O Jornal Folha de São Paulo detalhou que o PSL repassou R$ 400 mil para uma candidata à deputada federal do partido, em Pernambuco. O que estranha é que o repasse foi feito dias antes da eleição, e a candidata recebeu apenas 274 votos. O jornal divulgou também que R$ 250 mil foram repassados para uma gráfica, que tinha endereço de fachada. Bebianno, na época ministro de Bolsonaro, era o responsável por autorizar os repasses.
Versões à parte sobre o fato, registra-se que, segundo o levantamento de Malu Gatto, em parceria com Kristin Wyllie, da James Madison University, 35% de todas as candidaturas femininas de 2018 não chegaram a alcançar 320 votos. O que indica que essas candidatas sequer fizeram campanha, deixando mais evidente que elas foram usadas apenas para cumprir formalmente a lei de cotas.
Dentre as candidatas do PSL para a Câmara dos Deputados, 16% podem ter sido laranja. Mas a suposta fraude teria sido cometida por 20 partidos, em todos os campos ideológicos. Os partidos de oposição também apareceram no estudo apresentando um número significativo. No principal deles, o Partido dos Trabalhadores, presidido por Gleisi Hoffmann, suspeita-se que 11% das candidatas burlaram a lei.
Dentre os partidos considerados de esquerda, o Partido Comunista do Brasil (PC do B) foi o que apareceu com maior porcentagem de possíveis candidatas “laranja”, o percentual entre as candidatas à Câmara foi de 31%. O Partido Socialismo e Liberdade (PSOL) também apareceu nesse top 10, ficando em 7º lugar com 27,1%. A responsável pelo estudo mostrou-se surpresa com os números:
— A gente poderia imaginar que partidos de esquerda talvez optassem por nomear menos laranjas, mas é uma prática que se aplica tanto a partidos de esquerda quanto de direita.
O levantamento das pesquisados mostrou que o PROS foi o partido com o maior percentual de candidaturas possivelmente laranjas. O partido teve 75 candidatas em todos o país, 40% delas estavam estavam nessa condição. Procurados pela reportagem, todos os partidos afirmaram que não não financiaram candidatas laranja.
Com os escândalos expostos, parlamentares do PSL e do PSD – partidos com maior quantidade de possíveis laranjas entre mulheres, na comparação com homens – propuseram projetos de lei que visam acabar com as cotas e com o fundo de campanha.
O autor da proposta é o senador Angelo Coronel (PSD-BA), para ele, seria necessário uma mudança cultural para termos uma participação feminina e masculina equilibrada no Congresso.

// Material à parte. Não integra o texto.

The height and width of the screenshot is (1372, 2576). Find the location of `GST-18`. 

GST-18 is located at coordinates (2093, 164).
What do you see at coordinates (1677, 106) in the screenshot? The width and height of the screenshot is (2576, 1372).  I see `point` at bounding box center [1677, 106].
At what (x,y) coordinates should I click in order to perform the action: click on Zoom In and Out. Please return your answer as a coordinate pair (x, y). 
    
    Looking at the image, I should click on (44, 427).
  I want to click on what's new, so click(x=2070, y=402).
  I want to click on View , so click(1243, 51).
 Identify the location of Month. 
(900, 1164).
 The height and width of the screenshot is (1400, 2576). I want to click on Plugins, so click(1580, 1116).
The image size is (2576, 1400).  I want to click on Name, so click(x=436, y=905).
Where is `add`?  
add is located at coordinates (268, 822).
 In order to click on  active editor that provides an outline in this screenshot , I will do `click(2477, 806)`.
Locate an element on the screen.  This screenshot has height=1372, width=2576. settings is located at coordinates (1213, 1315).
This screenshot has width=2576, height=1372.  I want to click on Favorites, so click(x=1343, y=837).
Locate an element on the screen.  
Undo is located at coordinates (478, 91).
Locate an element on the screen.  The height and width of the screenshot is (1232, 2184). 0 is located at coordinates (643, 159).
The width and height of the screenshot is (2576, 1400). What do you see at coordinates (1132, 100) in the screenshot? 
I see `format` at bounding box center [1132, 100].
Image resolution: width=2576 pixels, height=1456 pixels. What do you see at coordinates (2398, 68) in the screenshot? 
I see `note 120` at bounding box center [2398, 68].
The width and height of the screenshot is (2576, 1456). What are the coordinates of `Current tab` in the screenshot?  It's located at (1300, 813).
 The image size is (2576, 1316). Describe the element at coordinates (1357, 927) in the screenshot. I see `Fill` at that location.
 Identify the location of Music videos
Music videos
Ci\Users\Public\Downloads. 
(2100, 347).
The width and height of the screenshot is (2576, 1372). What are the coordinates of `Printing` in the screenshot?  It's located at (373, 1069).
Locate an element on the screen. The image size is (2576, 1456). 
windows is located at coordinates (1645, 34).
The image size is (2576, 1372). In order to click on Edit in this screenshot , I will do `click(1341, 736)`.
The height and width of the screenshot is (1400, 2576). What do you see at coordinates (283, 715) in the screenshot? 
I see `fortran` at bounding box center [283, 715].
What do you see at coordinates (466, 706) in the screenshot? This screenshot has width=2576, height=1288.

“A diminuta participação feminina é resultado de questões históricas muito mais complexas que a simples disposição financeira. Nesse sentido, uma medida forçada se mostra vazia de efeitos, como se tem percebido”, afirma ele, na justificativa do projeto.
Mas, para a professora Malu Gatto, a solução desse problema é garantir fiscalização eficaz e punição severa aos partidos que não cumprirem a lei devidamente.
“Esse foi o primeiro ano do uso do fundo de campanha e do fim das doações de empresas. Agora, caberá ao TSE ajustar a decisão e aprimorar os mecanismos de controle da forma como esse dinheiro é repartido”, defende, citando que o TSE precisa deixar claro que 30% das verbas para eleições proporcionais (Câmara e Assembleias) devem ir para candidatas.
Gatto destaca também que, em países onde foram adotados cotas femininas para o Congresso Nacional, as mulheres já se aproximam da metade das cadeiras. No México, 48% são ocupada por mulheres. Na Bolívia, 53% dos deputados são mulheres. Na Costa Rica e na Nicarágua, elas são 46% e 44% do Legislativo, respectivamente.
“Ou seja, países da região mostram que o problema é institucional e não cultural “, afirma Gatto.